Lab 2
Revisiting the Midwest
Introduction
In this lab, you’ll continue to hone your data science workflow and integrate what you learned so far in the course (data visualization) with what’s coming up (data wrangling).
Learning objectives
By the end of the lab, you will…
- Be able to create transform data using
dplyr
- Build on your mastery of data visualizations using
ggplot2
- Get more experience with data science workflow using R, RStudio, Git, and GitHub
- Further your reproducible authoring skills with Quarto
- Improve your familiarity with version control using Git and GitHub
Getting started
Step 1: Log in to RStudio
- Go to https://cmgr.oit.duke.edu/containers and log in with your Duke NetID and Password.
- Click
STA198-199
under My reservations to log into your container. You should now see the RStudio environment.

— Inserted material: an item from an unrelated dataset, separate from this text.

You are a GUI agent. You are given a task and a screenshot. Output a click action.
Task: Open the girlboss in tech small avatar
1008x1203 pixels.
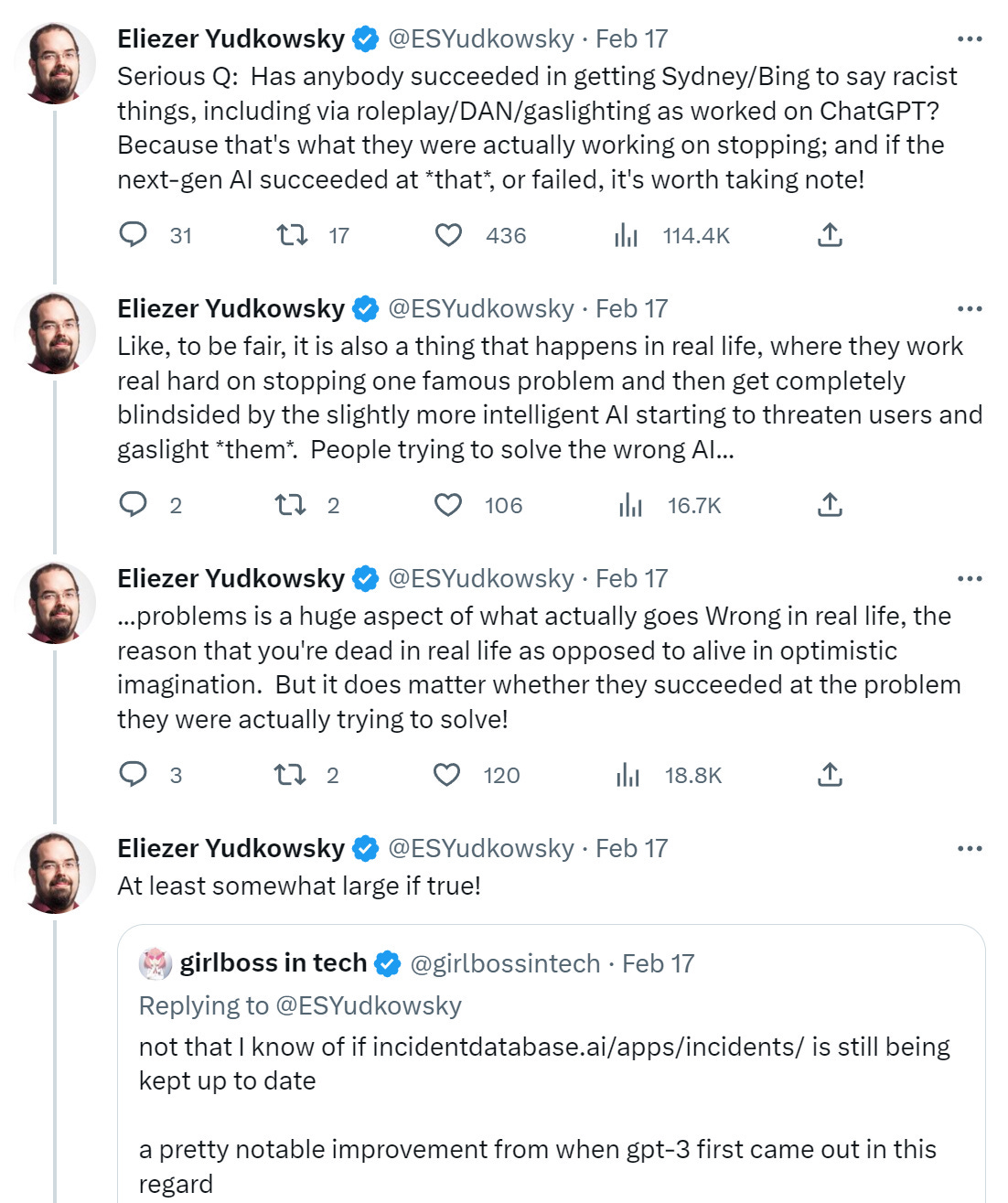155,963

Step 2: Clone the repo & start a new RStudio project
Go to the course organization at github.com/sta199-s25 organization on GitHub. Click on the repo with the prefix lab-2. It contains the starter documents you need to complete the lab.
Click on the green CODE button and select Use SSH (this might already be selected by default; if it is, you’ll see the text Clone with SSH). Click on the clipboard icon to copy the repo URL.
In RStudio, go to File ➛ New Project ➛Version Control ➛ Git.
Copy and paste the URL of your assignment repo into the dialog box Repository URL. Again, please make sure to have SSH highlighted under Clone when you copy the address.
Click Create Project, and the files from your GitHub repo will be displayed in the Files pane in RStudio.
Click lab-2.qmd to open the template Quarto file. This is where you will write up your code and narrative for the lab.
Step 3: Update the YAML
In lab-2.qmd
, update the author
field to your name, render your document, and examine the changes. Then, in the Git pane, click on Diff to view your changes, add a commit message (e.g., “Added author name”), and click Commit. Then, push the changes to your GitHub repository and, in your browser, confirm that these changes have indeed propagated to your repository.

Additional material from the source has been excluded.